My father just died! Can he be in heaven?

Question:

I have sad news, my father just died of an overdose! Are there any verses that you can point out to me that say he can be in Heaven! I'm so scared he is in hell because he said he was mad at God and all.

Answer:

I am really sorry to hear about your loss. It is hard to lose people we have known all our lives.

You and I can't decide whether any person is going to heaven or hell. It is simply a matter that we don't know enough. "Therefore judge nothing before the time, until the Lord comes, who will both bring to light the hidden things of darkness and reveal the counsels of the hearts. Then each one's praise will come from God" (I Corinthians 4:5). We don't know everything that a person does because we aren't with them 24 hours a day. Nor do we know a person's motives. We cannot read another person's mind. We can make guesses as to what we might think, we can express our hopes, but ultimately the fact is that we do not know what a person's final outcome will be. In a strange, but interesting verse, we find that even the archangel, Michael, in an argument with Satan, refused to put himself in the position of Satan's judge (Jude 9). If anyone stands condemned, it is Satan. But the point is that Satan's destiny has been determined by God and not by you or me.

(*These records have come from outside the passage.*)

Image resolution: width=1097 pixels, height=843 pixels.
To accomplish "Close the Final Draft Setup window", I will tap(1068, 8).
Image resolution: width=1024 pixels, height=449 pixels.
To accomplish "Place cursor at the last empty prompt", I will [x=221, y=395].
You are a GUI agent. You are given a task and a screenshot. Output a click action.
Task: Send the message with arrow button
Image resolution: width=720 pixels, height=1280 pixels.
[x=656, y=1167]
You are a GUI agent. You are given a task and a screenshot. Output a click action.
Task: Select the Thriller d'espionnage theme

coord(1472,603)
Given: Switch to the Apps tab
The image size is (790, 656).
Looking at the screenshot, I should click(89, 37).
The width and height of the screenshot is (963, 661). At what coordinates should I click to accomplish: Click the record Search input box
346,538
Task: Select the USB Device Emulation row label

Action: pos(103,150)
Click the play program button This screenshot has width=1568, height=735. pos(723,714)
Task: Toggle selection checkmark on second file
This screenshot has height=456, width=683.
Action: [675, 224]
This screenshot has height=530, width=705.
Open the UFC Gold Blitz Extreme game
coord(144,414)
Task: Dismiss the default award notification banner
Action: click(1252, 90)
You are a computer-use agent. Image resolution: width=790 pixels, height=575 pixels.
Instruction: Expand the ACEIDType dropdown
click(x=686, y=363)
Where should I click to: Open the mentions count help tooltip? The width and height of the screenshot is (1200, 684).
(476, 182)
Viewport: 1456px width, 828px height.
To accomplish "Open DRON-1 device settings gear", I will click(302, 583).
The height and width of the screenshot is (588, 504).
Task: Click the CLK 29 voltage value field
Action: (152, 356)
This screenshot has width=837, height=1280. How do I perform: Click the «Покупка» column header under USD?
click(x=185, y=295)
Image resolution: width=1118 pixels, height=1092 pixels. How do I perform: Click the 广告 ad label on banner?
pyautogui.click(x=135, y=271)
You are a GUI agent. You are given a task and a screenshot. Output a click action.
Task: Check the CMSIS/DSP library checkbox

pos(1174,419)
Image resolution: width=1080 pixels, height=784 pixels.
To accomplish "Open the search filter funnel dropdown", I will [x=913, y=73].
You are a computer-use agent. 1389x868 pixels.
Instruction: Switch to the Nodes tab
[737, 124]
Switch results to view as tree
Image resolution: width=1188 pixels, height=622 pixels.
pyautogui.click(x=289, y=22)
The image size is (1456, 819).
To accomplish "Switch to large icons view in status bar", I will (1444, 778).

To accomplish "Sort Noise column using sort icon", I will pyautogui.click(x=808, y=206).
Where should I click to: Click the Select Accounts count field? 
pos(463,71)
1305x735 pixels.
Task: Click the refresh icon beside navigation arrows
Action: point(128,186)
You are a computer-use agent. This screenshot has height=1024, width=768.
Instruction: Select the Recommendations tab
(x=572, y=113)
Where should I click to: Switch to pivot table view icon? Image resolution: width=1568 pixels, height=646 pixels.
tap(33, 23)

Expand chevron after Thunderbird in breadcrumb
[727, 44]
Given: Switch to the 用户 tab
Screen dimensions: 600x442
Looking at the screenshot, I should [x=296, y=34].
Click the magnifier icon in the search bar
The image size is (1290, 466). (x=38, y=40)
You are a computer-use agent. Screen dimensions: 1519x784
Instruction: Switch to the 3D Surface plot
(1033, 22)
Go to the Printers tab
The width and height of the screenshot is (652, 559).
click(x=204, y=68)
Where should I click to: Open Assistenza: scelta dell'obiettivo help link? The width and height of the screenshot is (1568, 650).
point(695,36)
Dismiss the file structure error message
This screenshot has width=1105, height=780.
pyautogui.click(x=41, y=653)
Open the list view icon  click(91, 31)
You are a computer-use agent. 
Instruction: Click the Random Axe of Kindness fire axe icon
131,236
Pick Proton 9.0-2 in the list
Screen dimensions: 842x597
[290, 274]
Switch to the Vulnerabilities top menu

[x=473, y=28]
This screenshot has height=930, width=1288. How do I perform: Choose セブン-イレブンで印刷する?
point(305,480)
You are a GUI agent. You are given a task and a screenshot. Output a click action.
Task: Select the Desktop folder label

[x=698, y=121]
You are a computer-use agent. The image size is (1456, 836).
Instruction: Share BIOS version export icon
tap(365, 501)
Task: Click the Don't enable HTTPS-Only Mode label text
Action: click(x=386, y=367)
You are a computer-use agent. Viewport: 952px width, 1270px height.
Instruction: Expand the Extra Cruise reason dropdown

God will determine fairly the destiny of your father based on his life. "Let us hear the conclusion of the whole matter: Fear God and keep His commandments, for this is man's all. For God will bring every work into judgment, including every secret thing, whether good or evil" (Ecclesiastes 12:13-14). Admittedly, we often don't want a fair judgment. More often we want a judgment biased in our favor or in the favor of those we love. God is merciful and we can ask Him to be merciful on your father, but ultimately the decision is God's to make based on the decisions your dad made during his life. "And as it is appointed for men to die once, but after this the judgment" (Hebrews 9:27).

Your father had his good points and his bad. Imitate those good things without picking up his bad traits. Ultimately you and I will also go before God and we each will be judged by the things that we do. What our parents were like or what our children are like will not be a factor in our own judgment. "The soul who sins shall die. The son shall not bear the guilt of the father, nor the father bear the guilt of the son. The righteousness of the righteous shall be upon himself, and the wickedness of the wicked shall be upon himself" (Ezekiel 18:20).

Ultimately, we have to acknowledge that your father made his own choices. Some of those decisions you and I may wish he did not make. However, they were his decisions and not ours. He is responsible for his choices just as you and I are responsible for our own choices. Let us then determine to reach heaven and bring as many as we can along with us. "Yet indeed I also count all things loss for the excellence of the knowledge of Christ Jesus my Lord, for whom I have suffered the loss of all things, and count them as rubbish, that I may gain Christ and be found in Him, not having my own righteousness, which is from the law, but that which is through faith in Christ, the righteousness which is from God by faith; that I may know Him and the power of His resurrection, and the fellowship of His sufferings, being conformed to His death, if, by any means, I may attain to the resurrection from the dead. Not that I have already attained, or am already perfected; but I press on, that I may lay hold of that for which Christ Jesus has also laid hold of me. Brethren, I do not count myself to have apprehended; but one thing I do, forgetting those things which are behind and reaching forward to those things which are ahead, I press toward the goal for the prize of the upward call of God in Christ Jesus" (Philippians 3:8-14).